RegexLab 7 min read

Regex for Developers: A Practical Guide with Examples

Regular expressions are one of those skills that every developer needs but few take the time to learn properly. You copy a regex from Stack Overflow, it works, and you move on — until the day it doesn't, and you're staring at a wall of symbols with no idea where to start debugging.

This guide builds your regex knowledge from the ground up with practical, real-world examples you can use immediately.

The Building Blocks

At its core, a regex is just a pattern that describes text. The simplest regex is a literal string:

hello     matches "hello" in "say hello world"

But regex becomes powerful when you add special characters called metacharacters:

Character	Meaning	Example
`.`	Any single character (except newline)	`h.t` matches "hat", "hot", "h9t"
`^`	Start of string	`^Hello` matches "Hello world" but not "Say Hello"
`$`	End of string	`world$` matches "hello world" but not "world cup"
`\`	Escape a metacharacter	`\.` matches a literal dot
`\|`	OR (alternation)	`cat\|dog` matches "cat" or "dog"

Character Classes

Character classes let you match one character from a set. They use square brackets:

[aeiou]       any vowel
[0-9]         any digit
[a-zA-Z]      any letter (upper or lower)
[^0-9]        any character that is NOT a digit

Notice the ^ inside square brackets means "NOT" — the opposite of its meaning outside brackets.

Shorthand Classes

Regex provides shortcuts for common character classes:

Shorthand	Equivalent	Meaning
`\d`	`[0-9]`	Any digit
`\D`	`[^0-9]`	Any non-digit
`\w`	`[a-zA-Z0-9_]`	Any word character
`\W`	`[^a-zA-Z0-9_]`	Any non-word character
`\s`	`[ \t\n\r\f]`	Any whitespace
`\S`	`[^ \t\n\r\f]`	Any non-whitespace

Tip: Uppercase shorthand classes are always the inverse of their lowercase version. \d matches digits, \D matches everything else.

Quantifiers: How Many?

Quantifiers specify how many times the preceding element should repeat:

Quantifier	Meaning	Example
`*`	0 or more	`ab*c` matches "ac", "abc", "abbc"
`+`	1 or more	`ab+c` matches "abc", "abbc" but not "ac"
`?`	0 or 1 (optional)	`colou?r` matches "color" and "colour"
`{3}`	Exactly 3	`\d{3}` matches "123" but not "12"
`{2,5}`	Between 2 and 5	`\d{2,5}` matches "12", "123", "12345"
`{3,}`	3 or more	`\d{3,}` matches "123", "1234", etc.

Greedy vs Lazy

By default, quantifiers are greedy — they match as much text as possible. Add a ? to make them lazy (match as little as possible):

# Input: <b>bold</b> and <b>more</b>

<b>.*</b>      greedy: matches "<b>bold</b> and <b>more</b>"
<b>.*?</b>     lazy:   matches "<b>bold</b>" (stops at first </b>)

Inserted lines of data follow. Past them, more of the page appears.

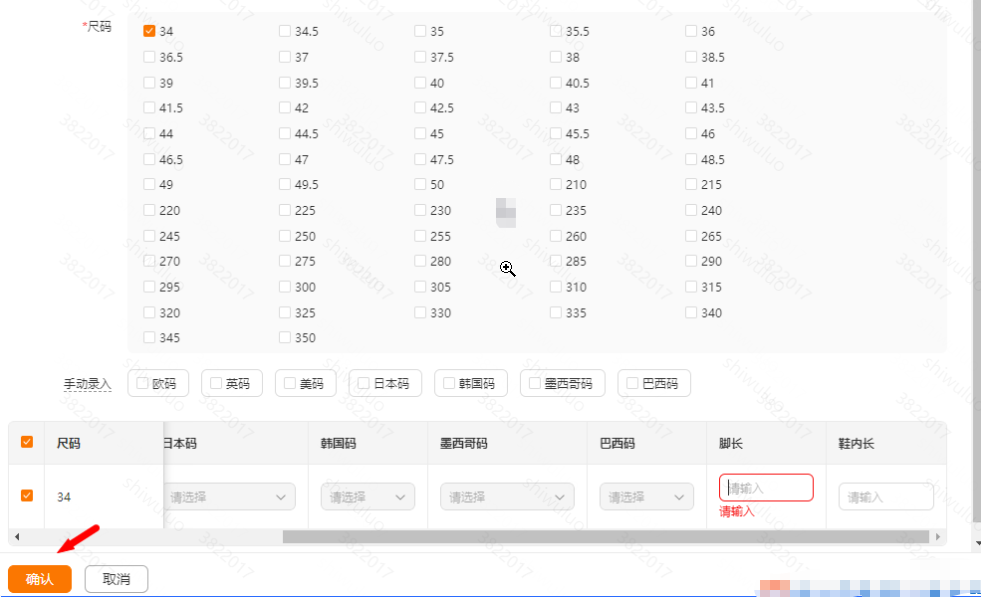This screenshot has width=981, height=597.
Task: Click the 确认 confirm button
Action: 39,578

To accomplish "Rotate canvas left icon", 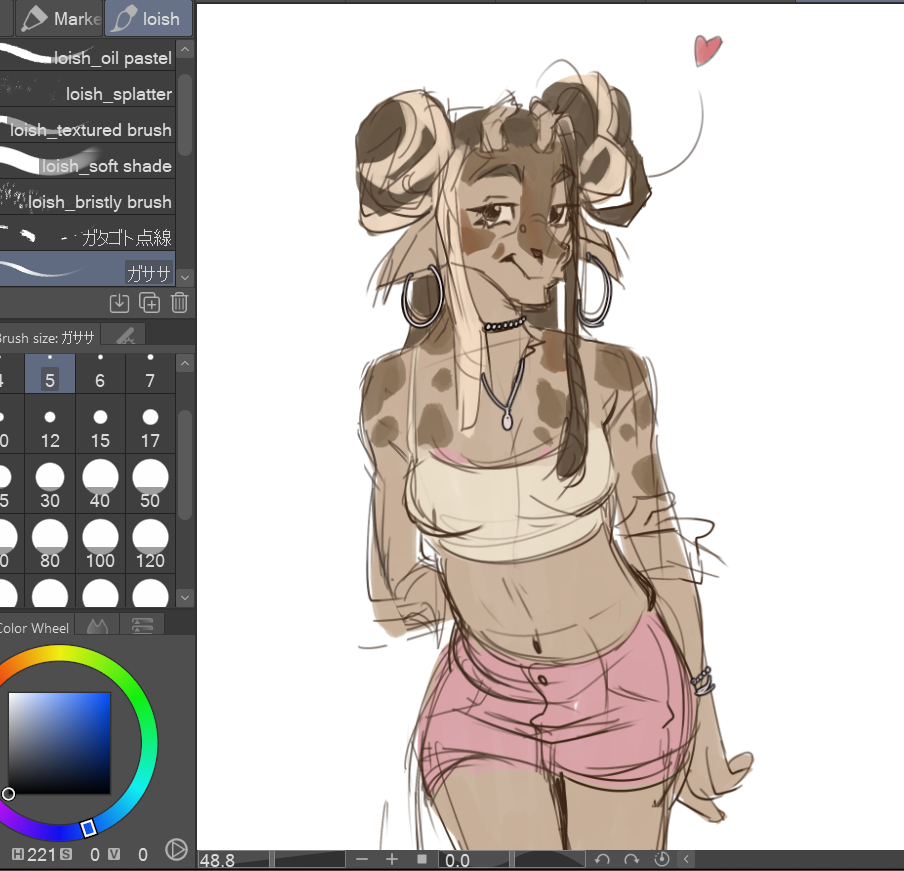I will [602, 859].
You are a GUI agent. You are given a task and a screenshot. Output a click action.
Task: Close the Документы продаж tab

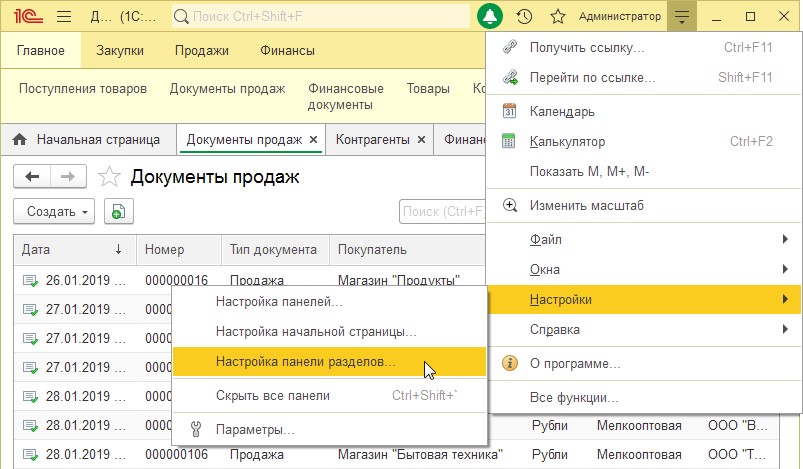[x=313, y=140]
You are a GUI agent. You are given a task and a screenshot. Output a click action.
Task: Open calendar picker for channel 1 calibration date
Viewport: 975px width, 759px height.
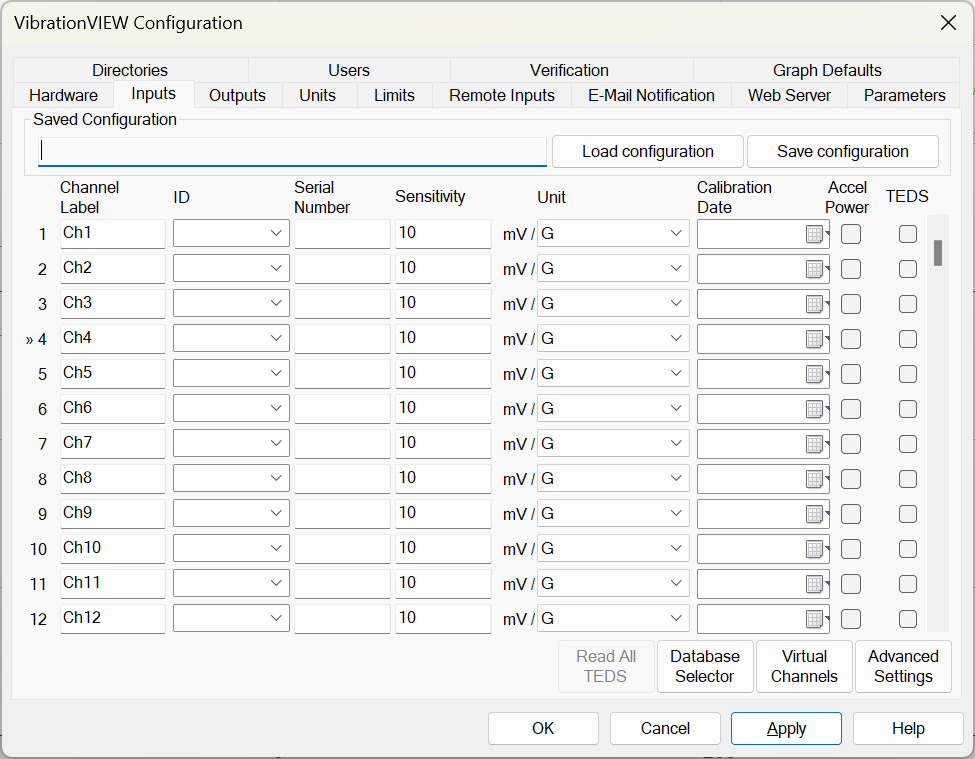coord(815,234)
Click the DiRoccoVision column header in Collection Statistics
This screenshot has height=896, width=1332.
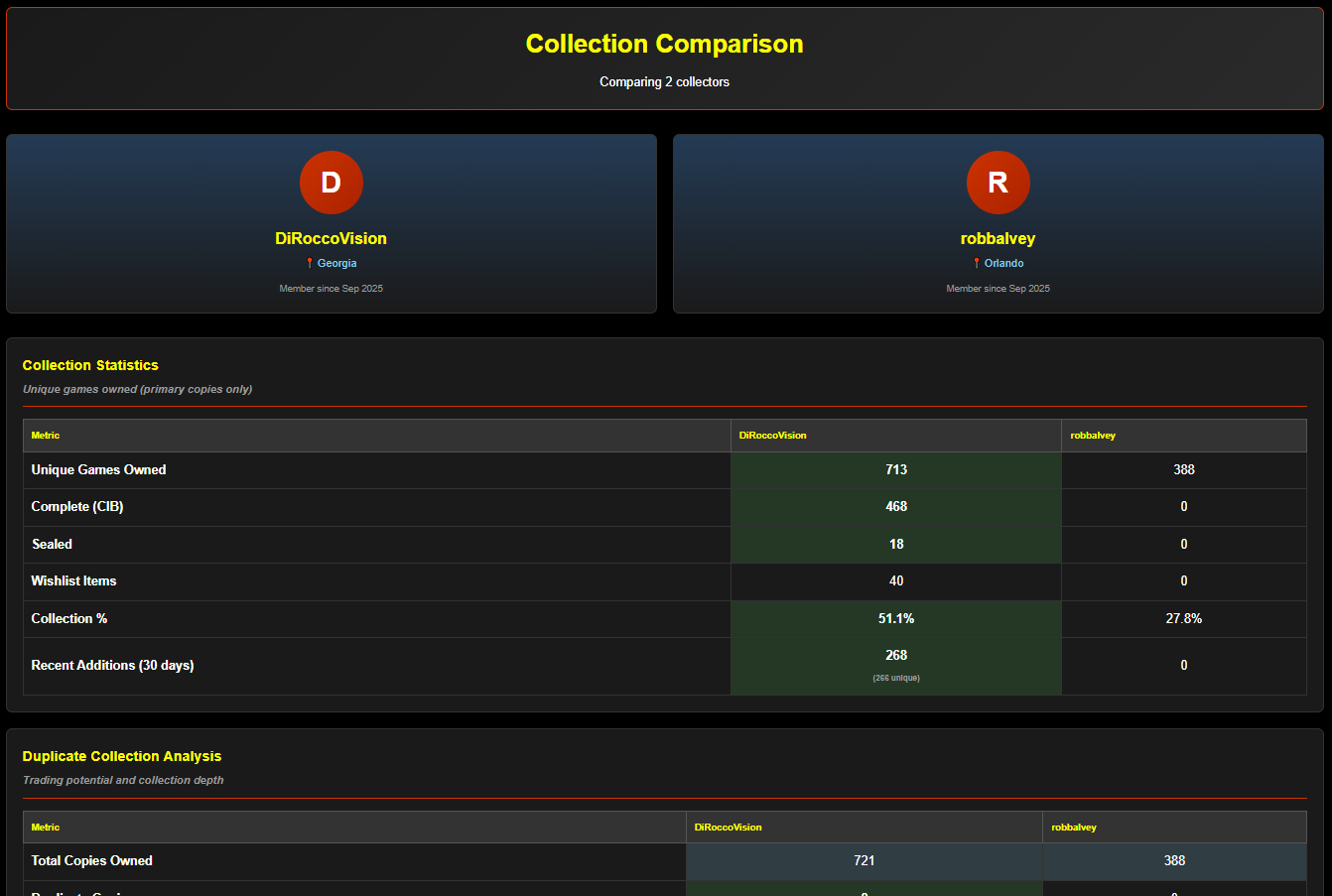click(x=772, y=436)
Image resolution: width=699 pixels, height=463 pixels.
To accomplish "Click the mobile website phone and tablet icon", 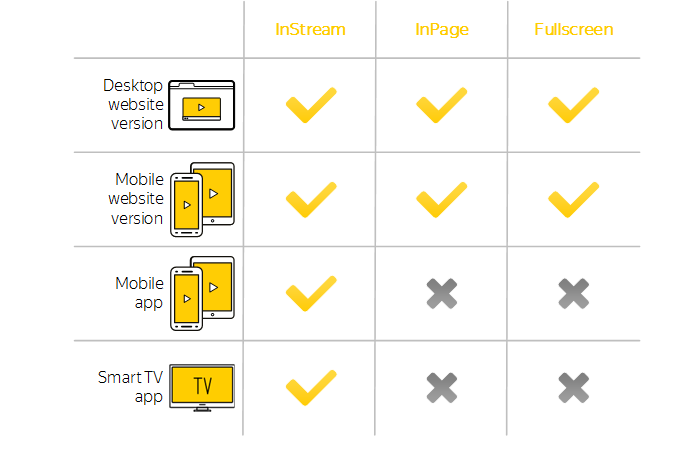I will point(202,199).
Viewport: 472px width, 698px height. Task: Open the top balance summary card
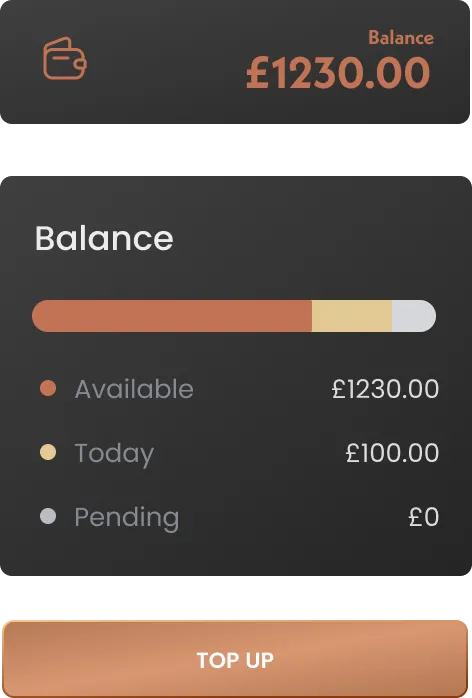[235, 61]
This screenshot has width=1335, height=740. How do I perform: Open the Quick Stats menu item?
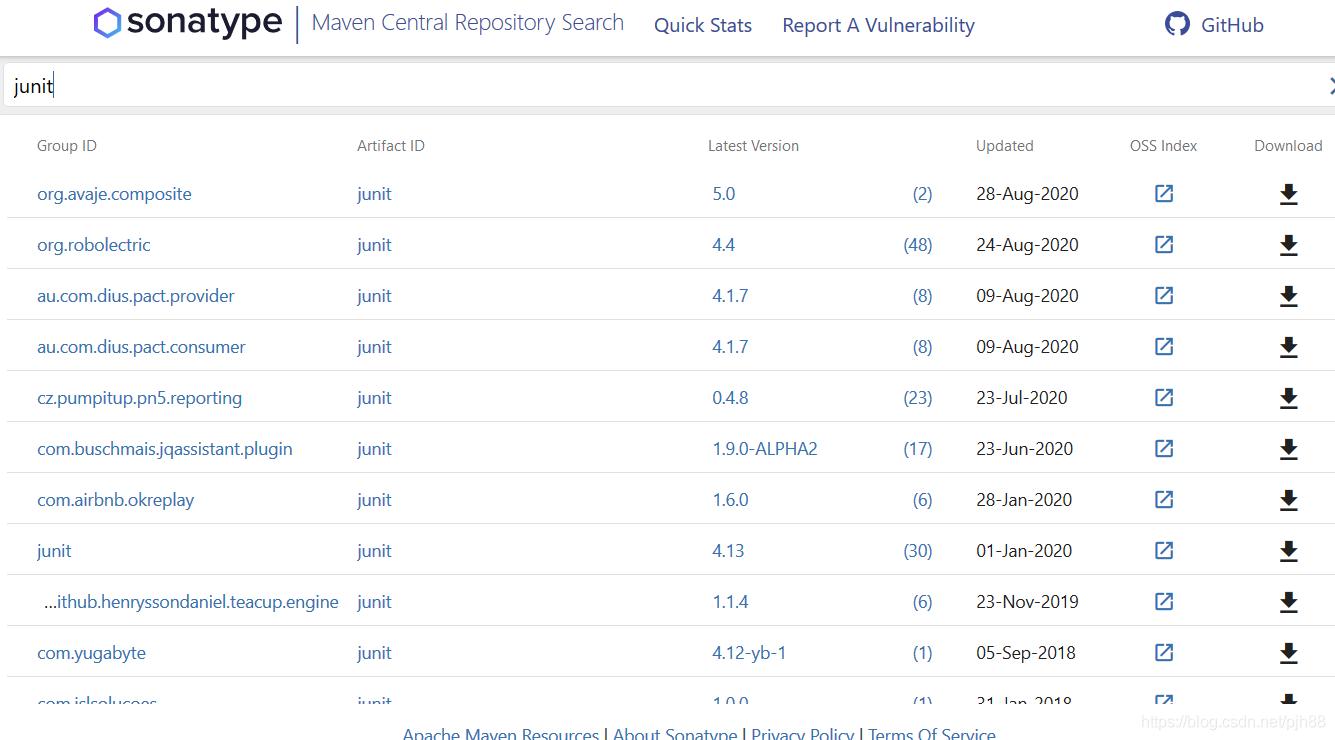click(x=703, y=26)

Common mistake: Using .* when you mean .*?. Greedy matching with .* is the #1 cause of regex patterns matching more text than expected. When in doubt, use the lazy version.

Groups and Capturing

Parentheses () create groups. Groups serve two purposes: they let you apply quantifiers to multi-character sequences, and they capture the matched text for extraction.

# Group + quantifier
(ha)+          matches "ha", "haha", "hahaha"

# Capturing groups (numbered left to right)
(\d{4})-(\d{2})-(\d{2})
# Input: "2026-03-05"
# Group 1: "2026"
# Group 2: "03"
# Group 3: "05"

Non-Capturing Groups

If you need grouping but don't need to capture, use (?:...):

# Non-capturing group (just for alternation)
(?:https?|ftp)://\S+

# Same matching behaviour, but no capture overhead

Named Groups

For readability, name your captures with (?<name>...):

(?<year>\d{4})-(?<month>\d{2})-(?<day>\d{2})

Most languages let you access named groups by name instead of index, making your code much clearer.

Anchors and Boundaries

Anchors don't match characters — they match positions in the string:

Anchor	Position
`^`	Start of string (or line with multiline flag)
`$`	End of string (or line with multiline flag)
`\b`	Word boundary (between `\w` and `\W`)
`\B`	Non-word boundary

Word boundaries are incredibly useful for matching whole words:

\bcat\b        matches "cat" but not "concatenate" or "scatter"
\berror\b      matches "error" but not "errors" or "terror"

Lookahead and Lookbehind

Lookarounds let you match based on what comes before or after, without including it in the match:

Syntax	Name	Meaning
`(?=...)`	Positive lookahead	Followed by ...
`(?!...)`	Negative lookahead	NOT followed by ...
`(?<=...)`	Positive lookbehind	Preceded by ...
`(?<!...)`	Negative lookbehind	NOT preceded by ...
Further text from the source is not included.